*Text for analysis*:
<<<<
PLEASE WRITE IMMEDIATELY in Chinese, English or your own language:
calling on the authorities to grant Wang Yuefeng, Wang Zhiqiang, Yu Long and their six co-defendants a retrial
that meets international fair trial standards;
calling on them to order an immediate and impartial investigation into the men's allegations that they were
tortured, and bring those responsible to justice;
urging the authorities to guarantee that the men will not be tortured or otherwise ill-treated;
urging them to ensure the men receive any medical treatment they may require.
PLEASE SEND APPEALS BEFORE 12 NOVEMBER 2009 TO:
Director of the Henan Provincial
Department of Public Security
QIN Yuhai Tingzhang
Henansheng Gong'anting
9 Jinshuilu
Zhengzhoushi 450003
Henansheng
People's Republic of China
Salutation: Dear Director
Chief Procurator of the Henan
Provincial People's Procuratorate
LI Xuebin Jianchazhang
Henansheng Renmin Jianchayuan
Zhengbianlu Dongduan
Jichengzhen, Jinshuiqu
Zhengzhoushi 450004
Henansheng
People's Republic of China
Salutation: Dear Procurator
President, Supreme People's Court
WANG Shengjun Yuanzhang
Zuigao Renmin Fayuan
27 Dongjiaomin Xiang
Beijingshi 100745
People's Republic of China
Fax: +86 10 65292345
Salutation: Dear President
Also send copies to diplomatic representatives accredited to your country. Please check with your section office if sending appeals after the above
date.
UA: 260/09 Index: ASA 17/055/2009 China 1 October 2009
URGENT ACTION
REVIEW EVIDENCE AFTER TORTURE CLAIM
ADDITIONAL INFORMATION
The legal action in this case has been full of procedural irregularities. The police did not tell the men's families that they had
been detained or why this had been done, though by law they have to do this. Nor did they tell the families where they were held,
or that they had the right to legal counsel of their choice. The men's families hired lawyers to represent them, but when they tried
to visit the men, they were turned away, on the grounds that the case involved state secrets. However, no state secrets charges
were brought against the men.
The lawyers wrote to the National People’s Congress and the Supreme People’s Procuratorate in early 2009 to complain about
the men's treatment. During the trial on 11-14 August, the Shangqiu City Intermediate People's Court announced that the
Liangyuan District People’s Procuratorate, in Shangqiu city, Henan province, had carried out an investigation into the torture
allegations in May 2009. As part of the investigation, procuratorate staff had interviewed detention centre officials and examined
the detention and interrogation records. However, the court dismissed the torture claims due to lack of evidence. The men were
deemed healthy and the burn injuries to Yu Long’s foot were attributed to spilled hot water.
In China, the Criminal Procedure Law (CPL) does not explicitly prohibit the use of confessions obtained through torture or other
ill-treatment as evidence before the courts. This is required by the UN Convention against Torture and Other Cruel, Inhuman or
Degrading Treatment or Punishment, which China ratified in 1988. Despite this, torture and other ill-treatment are endemic in all
places of detention. Amnesty International also receives regular reports of deaths in custody, many of them caused by torture, in
a variety of state institutions, including prisons and police detention centres.
>>>>
*Required work*:
(a) By what date does the appeal ask for letters to be sent?
(b) Please explain why the lawyers hired by the men's families were turned away when they tried to visit them, according to the appeal.
The records have no connection to the appeal.

*Study material*:
<<<<
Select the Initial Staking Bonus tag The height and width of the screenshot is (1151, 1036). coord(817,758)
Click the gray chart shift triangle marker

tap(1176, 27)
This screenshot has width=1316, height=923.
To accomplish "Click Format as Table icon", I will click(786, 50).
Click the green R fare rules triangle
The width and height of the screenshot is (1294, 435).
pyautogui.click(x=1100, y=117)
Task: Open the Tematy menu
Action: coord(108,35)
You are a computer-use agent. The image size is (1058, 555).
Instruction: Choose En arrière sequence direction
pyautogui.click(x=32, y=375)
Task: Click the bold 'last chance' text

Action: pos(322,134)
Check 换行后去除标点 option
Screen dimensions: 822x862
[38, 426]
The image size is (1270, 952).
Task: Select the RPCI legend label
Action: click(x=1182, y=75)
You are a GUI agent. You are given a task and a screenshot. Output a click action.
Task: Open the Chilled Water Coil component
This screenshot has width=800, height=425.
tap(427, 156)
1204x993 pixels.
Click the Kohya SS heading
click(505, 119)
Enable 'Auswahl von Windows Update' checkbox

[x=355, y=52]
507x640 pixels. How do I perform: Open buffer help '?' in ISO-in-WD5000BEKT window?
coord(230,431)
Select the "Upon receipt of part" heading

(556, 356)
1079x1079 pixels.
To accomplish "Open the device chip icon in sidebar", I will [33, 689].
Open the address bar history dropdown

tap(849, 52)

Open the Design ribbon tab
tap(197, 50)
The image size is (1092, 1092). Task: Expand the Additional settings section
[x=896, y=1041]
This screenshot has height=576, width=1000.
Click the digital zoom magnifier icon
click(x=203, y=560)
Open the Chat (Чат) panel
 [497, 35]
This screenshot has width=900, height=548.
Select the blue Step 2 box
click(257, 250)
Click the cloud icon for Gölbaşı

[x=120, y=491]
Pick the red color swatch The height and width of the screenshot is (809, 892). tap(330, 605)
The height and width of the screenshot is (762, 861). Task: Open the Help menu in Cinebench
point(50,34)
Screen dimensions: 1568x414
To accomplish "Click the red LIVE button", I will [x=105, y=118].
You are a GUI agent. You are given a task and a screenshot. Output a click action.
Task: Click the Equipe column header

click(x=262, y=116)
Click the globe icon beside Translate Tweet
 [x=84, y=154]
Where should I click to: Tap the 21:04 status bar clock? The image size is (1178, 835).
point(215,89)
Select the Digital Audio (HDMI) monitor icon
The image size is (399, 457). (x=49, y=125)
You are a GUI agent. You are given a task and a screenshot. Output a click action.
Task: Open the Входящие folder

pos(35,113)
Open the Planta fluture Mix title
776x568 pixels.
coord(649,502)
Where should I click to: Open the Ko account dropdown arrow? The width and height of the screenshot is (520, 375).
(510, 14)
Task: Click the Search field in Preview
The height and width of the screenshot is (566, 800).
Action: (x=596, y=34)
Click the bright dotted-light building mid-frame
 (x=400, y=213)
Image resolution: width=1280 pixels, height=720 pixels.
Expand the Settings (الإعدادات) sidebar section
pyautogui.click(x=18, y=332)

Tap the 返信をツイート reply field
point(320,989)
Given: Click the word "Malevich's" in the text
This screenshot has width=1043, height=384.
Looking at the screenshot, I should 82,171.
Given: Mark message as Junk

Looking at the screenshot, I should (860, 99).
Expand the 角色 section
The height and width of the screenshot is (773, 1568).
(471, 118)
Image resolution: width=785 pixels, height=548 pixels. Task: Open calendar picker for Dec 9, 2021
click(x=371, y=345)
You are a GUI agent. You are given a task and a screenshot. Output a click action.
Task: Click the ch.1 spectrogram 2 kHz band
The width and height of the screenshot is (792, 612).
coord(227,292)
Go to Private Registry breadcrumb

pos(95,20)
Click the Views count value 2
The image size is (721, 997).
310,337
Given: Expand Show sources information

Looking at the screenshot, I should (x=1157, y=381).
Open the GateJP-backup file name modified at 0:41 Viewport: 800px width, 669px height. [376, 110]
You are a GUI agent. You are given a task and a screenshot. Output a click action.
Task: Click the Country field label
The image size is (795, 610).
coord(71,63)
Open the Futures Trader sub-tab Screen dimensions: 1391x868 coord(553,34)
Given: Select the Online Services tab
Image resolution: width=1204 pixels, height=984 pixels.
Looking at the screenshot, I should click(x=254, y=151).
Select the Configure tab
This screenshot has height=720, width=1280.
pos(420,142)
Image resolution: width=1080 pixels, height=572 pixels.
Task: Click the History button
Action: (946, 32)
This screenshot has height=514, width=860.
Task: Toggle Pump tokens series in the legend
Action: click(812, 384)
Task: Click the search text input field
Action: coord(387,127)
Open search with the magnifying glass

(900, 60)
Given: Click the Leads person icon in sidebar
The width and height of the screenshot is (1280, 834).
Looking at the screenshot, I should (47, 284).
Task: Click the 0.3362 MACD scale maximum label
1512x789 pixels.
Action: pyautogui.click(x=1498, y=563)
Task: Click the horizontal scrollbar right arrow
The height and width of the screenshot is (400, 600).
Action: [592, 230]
>>>>
*Answer set*:
(a) Before 12 November 2009.

(b) They were refused on the grounds that the case involved state secrets. However, no state secrets charges were ever brought against the men.